Montag, 24. November 2008

Bahnreisen bleiben ein Abenteuer

in Rumänien. Unter Berufung auf einen Artikel in der Zeitung "Curentul" berichtet heute "ziare.ro" (eine rumänische Internetseite, die eine Zusammenfassung von rumänischen Zeitungsartikeln veröffentlicht) über den Zustand der rumänischen Eisenbahn CFR (Căile Ferate Române).

Fazit ist, dass das Bahnreisen in Rumänien weiterhin ein Abenteuer bleibe. In der vergangenen Woche sei wieder ein mit Kalk beladener Güterzug (tren marfar) entgleist. Das Unglück habe den Verkehr auf der wichtigen Hauptstrecke zwischen Bukarest und Constanţa erheblich beeinträchtigt. In Siebenbürgen hat die Lokomotive eines Personenzugs Feuer gefangen, weil die Lokomotive (locomotiva) nicht richtig gewartet worden sei.

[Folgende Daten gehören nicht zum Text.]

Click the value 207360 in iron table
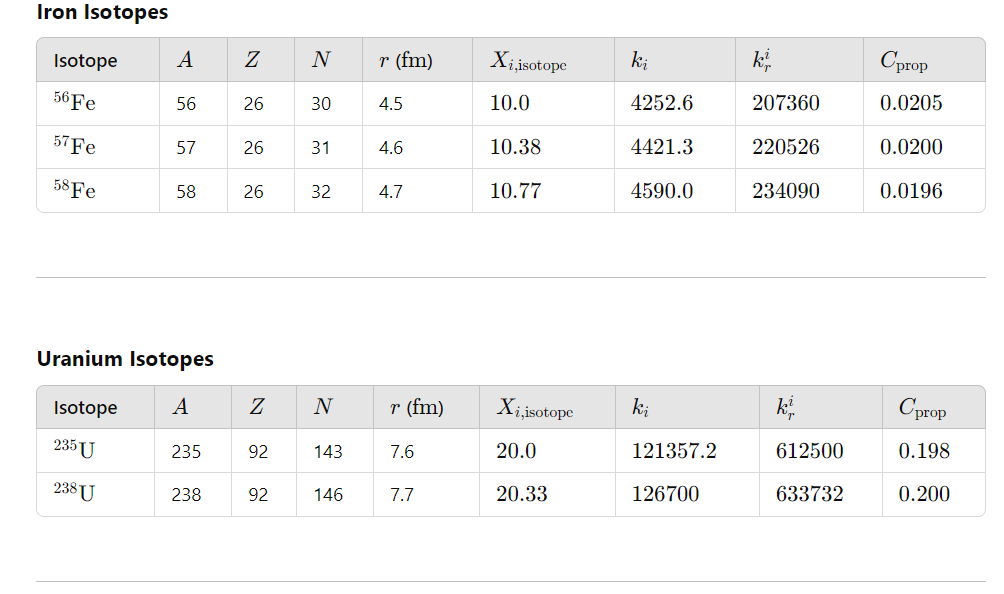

Dem zuständigen Transportminister Ludovic Orban, wird vorgeworfen, dass er nichts tut, um die Infrastruktur der Bahn zu verbessern. Auch die Vereinigung der rumänischen Eisenbahnindustrie (AIFR) hat gegenüber dem Regierungschef Popescu Tăriceanu wegen dieser Vernächlässigung der Bahn protestiert.

DIe AIPF bemängelt, dass 5000 km Strecke, 65 % der Brücken (poduri), 80% der Brückenstützen, 85 % der Installationen und 95% der Stromleitungen reparaturbedürftig sind. Die durchschnittliche Geschwindigkeit im Netz der CFR liegt im Bereich der Personenbeförderung nur noch bei 42 km/h und bei Güterzügen bei 17 km/h. Ausser Worten der Unterstützung für den Transport auf der Schiene (transportul pe şină; letzteres Wort kommt aus dem Deutschen und wird als "Schiene" ausgesprochen), der auch aus ökologischen Gründen gefördert werden sollte, ist allerdings von der Regierung nichts gekommen. Statt der versprochenen Mittel von 500-600 Millionen Euro sind bisher nur 80 Millionen angewiesen worden.